After the agreement, HMR and Andrx "did not actively pursue"
their patent suit, Andrx did not begin selling its generic
product, and the 180 day Hatch-Waxman period did not begin to
run. See id. Consequently, producers of competing generic
products were unable to compete against either HMR or Andrx. See
id. at 1047. Plaintiffs alleged that the defendants acted for
the sole purpose of delaying and preventing competition. See
id. at 1053. The defendants removed to federal court, arguing
that plaintiffs' claims hinged on the validity of defendants'
patents, raising a substantial question of patent law. The court
disagreed, concluding that plaintiffs claims did not depend on
whether the defendants' patents were valid — only whether
defendant had an impure heart when it filed suit. See id. Judge
Vratil explained: "Any discussion of patent law is merely
tangential to plaintiffs' claim that [defendant] had an ill
motive which resulted in unfair competition. While federal law
may be implicated in an examination of [defendant's] motives, it
is hardly a substantial or necessary part of plaintiffs' claim."
Id. at 1054.
Similar suits were consolidated and tried in the In Re
Cardizem CD Antitrust Litigation, 90 F. Supp.2d 819 (E.D.Mich.

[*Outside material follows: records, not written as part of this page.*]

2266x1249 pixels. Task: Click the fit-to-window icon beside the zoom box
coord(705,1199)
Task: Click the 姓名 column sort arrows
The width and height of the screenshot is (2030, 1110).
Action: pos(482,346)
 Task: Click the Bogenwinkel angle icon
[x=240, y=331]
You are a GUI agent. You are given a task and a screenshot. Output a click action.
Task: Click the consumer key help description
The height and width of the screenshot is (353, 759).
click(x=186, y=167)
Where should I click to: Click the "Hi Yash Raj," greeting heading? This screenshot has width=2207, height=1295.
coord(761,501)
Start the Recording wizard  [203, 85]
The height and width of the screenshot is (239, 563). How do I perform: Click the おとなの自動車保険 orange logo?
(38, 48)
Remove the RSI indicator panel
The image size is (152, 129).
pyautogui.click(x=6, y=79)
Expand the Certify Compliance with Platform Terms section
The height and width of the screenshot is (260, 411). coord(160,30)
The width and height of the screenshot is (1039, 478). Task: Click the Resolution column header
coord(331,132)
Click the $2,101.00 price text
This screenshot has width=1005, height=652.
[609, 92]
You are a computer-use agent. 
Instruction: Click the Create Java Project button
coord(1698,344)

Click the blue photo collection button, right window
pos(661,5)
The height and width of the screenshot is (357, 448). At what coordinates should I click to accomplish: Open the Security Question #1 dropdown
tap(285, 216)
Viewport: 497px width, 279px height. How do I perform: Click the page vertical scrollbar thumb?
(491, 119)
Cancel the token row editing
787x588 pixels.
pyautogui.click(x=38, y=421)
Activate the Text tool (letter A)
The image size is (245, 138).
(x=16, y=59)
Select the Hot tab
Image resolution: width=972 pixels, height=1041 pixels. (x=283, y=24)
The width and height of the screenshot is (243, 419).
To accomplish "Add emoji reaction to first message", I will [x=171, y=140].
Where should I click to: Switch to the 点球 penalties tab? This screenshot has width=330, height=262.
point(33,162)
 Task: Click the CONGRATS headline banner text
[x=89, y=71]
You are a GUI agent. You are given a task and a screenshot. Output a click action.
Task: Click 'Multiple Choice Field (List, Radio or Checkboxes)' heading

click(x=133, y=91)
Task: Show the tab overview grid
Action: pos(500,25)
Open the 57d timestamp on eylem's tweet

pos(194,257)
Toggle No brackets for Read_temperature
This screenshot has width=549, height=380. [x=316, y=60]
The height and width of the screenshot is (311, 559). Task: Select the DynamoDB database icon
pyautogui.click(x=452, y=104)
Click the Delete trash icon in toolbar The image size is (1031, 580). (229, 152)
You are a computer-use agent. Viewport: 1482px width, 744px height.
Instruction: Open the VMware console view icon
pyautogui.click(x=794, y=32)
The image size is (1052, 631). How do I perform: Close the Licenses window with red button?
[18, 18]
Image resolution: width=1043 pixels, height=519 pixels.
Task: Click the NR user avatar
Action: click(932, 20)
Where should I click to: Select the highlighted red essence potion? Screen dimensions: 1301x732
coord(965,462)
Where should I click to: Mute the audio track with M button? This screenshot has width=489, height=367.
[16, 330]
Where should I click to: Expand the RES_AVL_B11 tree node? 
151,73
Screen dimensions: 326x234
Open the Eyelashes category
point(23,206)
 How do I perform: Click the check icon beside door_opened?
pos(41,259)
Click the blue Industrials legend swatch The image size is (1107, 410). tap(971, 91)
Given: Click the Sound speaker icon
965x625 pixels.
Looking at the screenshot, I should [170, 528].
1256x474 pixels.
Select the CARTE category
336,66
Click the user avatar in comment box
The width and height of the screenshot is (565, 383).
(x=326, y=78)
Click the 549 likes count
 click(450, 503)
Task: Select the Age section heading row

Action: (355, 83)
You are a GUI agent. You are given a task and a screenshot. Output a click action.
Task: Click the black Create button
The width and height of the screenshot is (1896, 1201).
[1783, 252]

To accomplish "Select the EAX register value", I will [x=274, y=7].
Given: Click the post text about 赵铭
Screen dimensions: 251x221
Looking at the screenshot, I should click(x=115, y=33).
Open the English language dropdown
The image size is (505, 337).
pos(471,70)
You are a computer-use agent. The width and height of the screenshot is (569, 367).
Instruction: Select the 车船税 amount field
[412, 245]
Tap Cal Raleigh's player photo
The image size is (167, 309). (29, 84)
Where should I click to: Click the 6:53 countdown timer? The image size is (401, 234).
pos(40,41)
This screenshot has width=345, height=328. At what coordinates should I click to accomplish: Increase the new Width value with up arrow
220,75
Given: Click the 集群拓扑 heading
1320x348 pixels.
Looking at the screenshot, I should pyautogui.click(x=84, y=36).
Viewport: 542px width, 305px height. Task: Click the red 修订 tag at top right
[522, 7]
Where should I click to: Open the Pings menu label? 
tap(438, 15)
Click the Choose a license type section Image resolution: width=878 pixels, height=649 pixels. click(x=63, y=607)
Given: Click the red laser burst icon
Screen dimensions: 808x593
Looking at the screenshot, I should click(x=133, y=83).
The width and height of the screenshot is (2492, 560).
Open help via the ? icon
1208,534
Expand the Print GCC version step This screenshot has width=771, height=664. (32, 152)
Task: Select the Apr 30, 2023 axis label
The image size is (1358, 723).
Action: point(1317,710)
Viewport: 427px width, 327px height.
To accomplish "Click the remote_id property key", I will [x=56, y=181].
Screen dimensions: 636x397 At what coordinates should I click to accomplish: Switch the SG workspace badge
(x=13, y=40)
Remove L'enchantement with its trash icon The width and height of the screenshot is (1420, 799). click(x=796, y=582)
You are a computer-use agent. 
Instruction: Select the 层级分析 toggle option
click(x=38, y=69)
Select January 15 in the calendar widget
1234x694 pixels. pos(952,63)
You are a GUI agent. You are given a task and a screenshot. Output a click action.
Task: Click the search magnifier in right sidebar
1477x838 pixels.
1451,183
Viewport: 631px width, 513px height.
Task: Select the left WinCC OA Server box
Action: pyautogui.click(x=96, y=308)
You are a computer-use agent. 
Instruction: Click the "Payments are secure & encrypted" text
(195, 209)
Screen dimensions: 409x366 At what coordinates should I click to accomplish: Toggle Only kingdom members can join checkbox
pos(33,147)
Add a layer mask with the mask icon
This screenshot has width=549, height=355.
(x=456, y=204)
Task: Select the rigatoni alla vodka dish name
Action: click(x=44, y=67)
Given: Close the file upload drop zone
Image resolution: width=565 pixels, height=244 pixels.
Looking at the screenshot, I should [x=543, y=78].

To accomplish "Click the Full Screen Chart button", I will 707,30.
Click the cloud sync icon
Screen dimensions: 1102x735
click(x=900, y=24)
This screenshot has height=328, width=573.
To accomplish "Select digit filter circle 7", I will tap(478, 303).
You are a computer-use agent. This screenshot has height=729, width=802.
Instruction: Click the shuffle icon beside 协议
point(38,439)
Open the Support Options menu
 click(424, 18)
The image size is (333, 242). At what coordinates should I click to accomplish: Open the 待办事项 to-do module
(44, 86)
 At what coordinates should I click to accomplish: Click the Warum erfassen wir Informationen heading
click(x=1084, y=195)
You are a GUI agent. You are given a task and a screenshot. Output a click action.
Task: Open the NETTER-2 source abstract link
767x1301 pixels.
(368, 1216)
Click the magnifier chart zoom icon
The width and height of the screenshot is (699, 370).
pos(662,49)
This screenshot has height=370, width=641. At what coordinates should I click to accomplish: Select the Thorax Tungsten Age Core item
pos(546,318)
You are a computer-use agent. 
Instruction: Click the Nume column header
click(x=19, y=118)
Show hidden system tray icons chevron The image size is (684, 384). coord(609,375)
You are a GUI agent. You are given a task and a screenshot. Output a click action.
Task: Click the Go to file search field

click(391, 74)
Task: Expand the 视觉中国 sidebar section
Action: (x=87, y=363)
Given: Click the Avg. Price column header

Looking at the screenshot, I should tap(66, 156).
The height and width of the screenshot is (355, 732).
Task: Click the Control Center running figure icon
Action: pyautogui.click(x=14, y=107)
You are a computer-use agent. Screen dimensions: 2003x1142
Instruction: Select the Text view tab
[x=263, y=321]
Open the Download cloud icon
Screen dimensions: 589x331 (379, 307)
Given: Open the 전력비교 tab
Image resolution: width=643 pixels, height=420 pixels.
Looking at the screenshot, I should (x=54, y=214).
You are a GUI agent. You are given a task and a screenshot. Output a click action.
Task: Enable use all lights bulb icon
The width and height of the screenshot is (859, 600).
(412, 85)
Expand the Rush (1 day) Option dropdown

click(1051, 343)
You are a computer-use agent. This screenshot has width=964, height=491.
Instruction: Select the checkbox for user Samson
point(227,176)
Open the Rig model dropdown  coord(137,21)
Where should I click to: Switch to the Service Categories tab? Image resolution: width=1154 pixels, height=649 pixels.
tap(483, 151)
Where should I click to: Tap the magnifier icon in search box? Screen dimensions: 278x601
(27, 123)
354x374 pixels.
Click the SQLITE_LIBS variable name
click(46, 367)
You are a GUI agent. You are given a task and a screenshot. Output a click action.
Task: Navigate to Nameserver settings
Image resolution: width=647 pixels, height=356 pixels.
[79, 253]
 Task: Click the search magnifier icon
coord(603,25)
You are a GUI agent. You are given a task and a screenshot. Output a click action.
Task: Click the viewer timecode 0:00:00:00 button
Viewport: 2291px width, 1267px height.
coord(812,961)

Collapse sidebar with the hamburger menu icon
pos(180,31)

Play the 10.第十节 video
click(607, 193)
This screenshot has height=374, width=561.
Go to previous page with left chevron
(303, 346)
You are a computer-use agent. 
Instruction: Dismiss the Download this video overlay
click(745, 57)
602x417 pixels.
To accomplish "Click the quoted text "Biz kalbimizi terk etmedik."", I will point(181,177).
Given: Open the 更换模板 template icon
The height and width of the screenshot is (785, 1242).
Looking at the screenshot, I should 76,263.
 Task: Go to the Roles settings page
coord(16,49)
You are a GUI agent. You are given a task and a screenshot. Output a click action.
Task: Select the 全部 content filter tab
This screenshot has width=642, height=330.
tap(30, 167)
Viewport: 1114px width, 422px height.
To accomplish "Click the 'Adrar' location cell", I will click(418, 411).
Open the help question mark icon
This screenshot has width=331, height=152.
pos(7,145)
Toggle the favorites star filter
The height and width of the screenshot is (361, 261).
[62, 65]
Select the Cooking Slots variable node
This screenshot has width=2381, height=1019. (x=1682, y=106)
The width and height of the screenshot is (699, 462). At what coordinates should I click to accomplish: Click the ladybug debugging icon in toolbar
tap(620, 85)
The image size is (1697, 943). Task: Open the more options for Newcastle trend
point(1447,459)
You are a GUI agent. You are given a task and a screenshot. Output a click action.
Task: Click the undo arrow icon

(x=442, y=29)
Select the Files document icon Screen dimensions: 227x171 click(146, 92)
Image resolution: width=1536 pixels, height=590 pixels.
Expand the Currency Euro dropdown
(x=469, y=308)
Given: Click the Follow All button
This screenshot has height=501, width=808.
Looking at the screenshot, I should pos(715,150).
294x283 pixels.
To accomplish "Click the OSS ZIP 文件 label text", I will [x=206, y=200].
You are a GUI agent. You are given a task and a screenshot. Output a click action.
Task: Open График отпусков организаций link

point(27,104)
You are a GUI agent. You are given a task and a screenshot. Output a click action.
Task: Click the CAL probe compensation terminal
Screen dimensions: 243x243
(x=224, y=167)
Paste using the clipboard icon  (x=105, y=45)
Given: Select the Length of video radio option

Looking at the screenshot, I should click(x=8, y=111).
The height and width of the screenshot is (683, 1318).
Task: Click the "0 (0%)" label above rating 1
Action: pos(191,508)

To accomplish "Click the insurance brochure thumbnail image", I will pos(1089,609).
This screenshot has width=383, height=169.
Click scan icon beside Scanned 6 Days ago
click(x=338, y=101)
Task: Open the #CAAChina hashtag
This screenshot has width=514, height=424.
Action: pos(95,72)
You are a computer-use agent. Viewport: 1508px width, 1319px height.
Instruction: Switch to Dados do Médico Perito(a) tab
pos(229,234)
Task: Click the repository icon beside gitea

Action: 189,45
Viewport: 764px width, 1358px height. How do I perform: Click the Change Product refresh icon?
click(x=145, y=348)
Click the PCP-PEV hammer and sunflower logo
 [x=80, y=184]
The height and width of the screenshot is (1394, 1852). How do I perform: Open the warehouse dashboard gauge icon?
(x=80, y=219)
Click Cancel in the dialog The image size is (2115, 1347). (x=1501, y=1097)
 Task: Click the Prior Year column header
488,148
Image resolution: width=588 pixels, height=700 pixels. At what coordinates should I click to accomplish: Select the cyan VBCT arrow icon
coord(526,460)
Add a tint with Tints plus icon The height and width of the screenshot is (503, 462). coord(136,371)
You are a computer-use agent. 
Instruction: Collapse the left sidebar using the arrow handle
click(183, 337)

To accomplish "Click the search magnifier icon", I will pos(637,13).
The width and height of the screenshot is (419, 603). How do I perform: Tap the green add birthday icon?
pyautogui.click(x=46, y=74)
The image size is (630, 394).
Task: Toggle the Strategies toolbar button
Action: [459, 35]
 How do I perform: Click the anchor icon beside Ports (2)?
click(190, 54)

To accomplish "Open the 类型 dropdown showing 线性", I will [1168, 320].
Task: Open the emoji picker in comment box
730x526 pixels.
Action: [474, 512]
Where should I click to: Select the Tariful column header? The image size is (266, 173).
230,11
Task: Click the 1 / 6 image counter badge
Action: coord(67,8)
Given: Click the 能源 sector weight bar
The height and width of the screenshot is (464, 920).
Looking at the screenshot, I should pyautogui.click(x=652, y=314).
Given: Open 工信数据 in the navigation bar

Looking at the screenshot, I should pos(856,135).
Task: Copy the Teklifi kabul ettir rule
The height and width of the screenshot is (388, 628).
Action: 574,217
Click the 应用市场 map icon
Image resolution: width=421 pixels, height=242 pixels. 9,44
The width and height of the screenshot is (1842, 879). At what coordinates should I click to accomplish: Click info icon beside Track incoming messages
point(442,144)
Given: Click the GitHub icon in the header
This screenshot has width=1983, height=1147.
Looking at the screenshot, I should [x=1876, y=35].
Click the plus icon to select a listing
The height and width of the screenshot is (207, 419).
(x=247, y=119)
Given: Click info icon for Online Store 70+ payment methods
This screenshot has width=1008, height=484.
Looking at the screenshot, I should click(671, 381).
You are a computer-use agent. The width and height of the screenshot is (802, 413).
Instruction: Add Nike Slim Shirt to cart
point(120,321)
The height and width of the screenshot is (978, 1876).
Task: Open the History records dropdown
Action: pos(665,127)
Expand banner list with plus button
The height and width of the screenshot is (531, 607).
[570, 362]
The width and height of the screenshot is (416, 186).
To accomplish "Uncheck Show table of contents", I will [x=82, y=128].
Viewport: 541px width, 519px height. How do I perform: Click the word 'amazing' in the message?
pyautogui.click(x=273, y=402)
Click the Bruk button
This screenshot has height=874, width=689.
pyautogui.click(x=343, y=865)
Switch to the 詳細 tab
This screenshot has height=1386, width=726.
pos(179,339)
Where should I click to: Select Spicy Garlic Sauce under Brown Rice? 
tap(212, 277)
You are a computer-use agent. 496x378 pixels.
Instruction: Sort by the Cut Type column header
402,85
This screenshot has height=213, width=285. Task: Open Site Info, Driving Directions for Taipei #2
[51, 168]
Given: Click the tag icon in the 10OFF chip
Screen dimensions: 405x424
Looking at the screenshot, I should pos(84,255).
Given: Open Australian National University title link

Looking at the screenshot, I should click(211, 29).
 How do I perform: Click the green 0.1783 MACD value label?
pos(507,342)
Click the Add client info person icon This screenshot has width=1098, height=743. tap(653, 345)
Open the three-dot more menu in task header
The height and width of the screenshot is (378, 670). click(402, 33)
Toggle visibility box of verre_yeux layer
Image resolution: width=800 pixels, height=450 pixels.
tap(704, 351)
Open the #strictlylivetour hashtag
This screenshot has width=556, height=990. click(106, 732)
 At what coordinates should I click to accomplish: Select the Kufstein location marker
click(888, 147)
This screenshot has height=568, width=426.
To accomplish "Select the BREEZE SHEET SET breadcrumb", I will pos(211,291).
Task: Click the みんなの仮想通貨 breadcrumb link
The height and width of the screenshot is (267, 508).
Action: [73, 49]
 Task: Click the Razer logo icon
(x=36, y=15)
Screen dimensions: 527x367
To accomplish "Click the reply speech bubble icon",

1999). In Cardizem, plaintiffs alleged that defendants violated
various state antitrust statutes and common law principles of
unjust enrichment by instigating patent litigation for the sole
purpose of delaying and preventing competition. See id. at 839.
The Michigan court, relying entirely on the reasoning in Aetna,
concluded that plaintiff's allegations of impure heart when it
filed patent infringement suit did not depend on resolution of a
substantial question of federal law. See id.
Altman's § 349 theories are virtually identical to those
alleged in Cardizem and Aetna. Here, the plaintiff has
alleged that defendants acted with an impure heart when Bayer
brought litigation against
Barr for patent infringement; entered the Stipulation to extend
the 30-month waiting period; signed the Agreement in which Barr
agreed not to market its generic Cipro in exchange for $24.5
million; and entered into a consent judgment acknowledging the
validity of Bayer's patent. Following Christianson, plaintiff's
alternate theories make it unnecessary to resolve any substantial
question of patent law for plaintiff to prevail.
The motion to remand is therefore granted.
This constitutes the decision and order of the Court.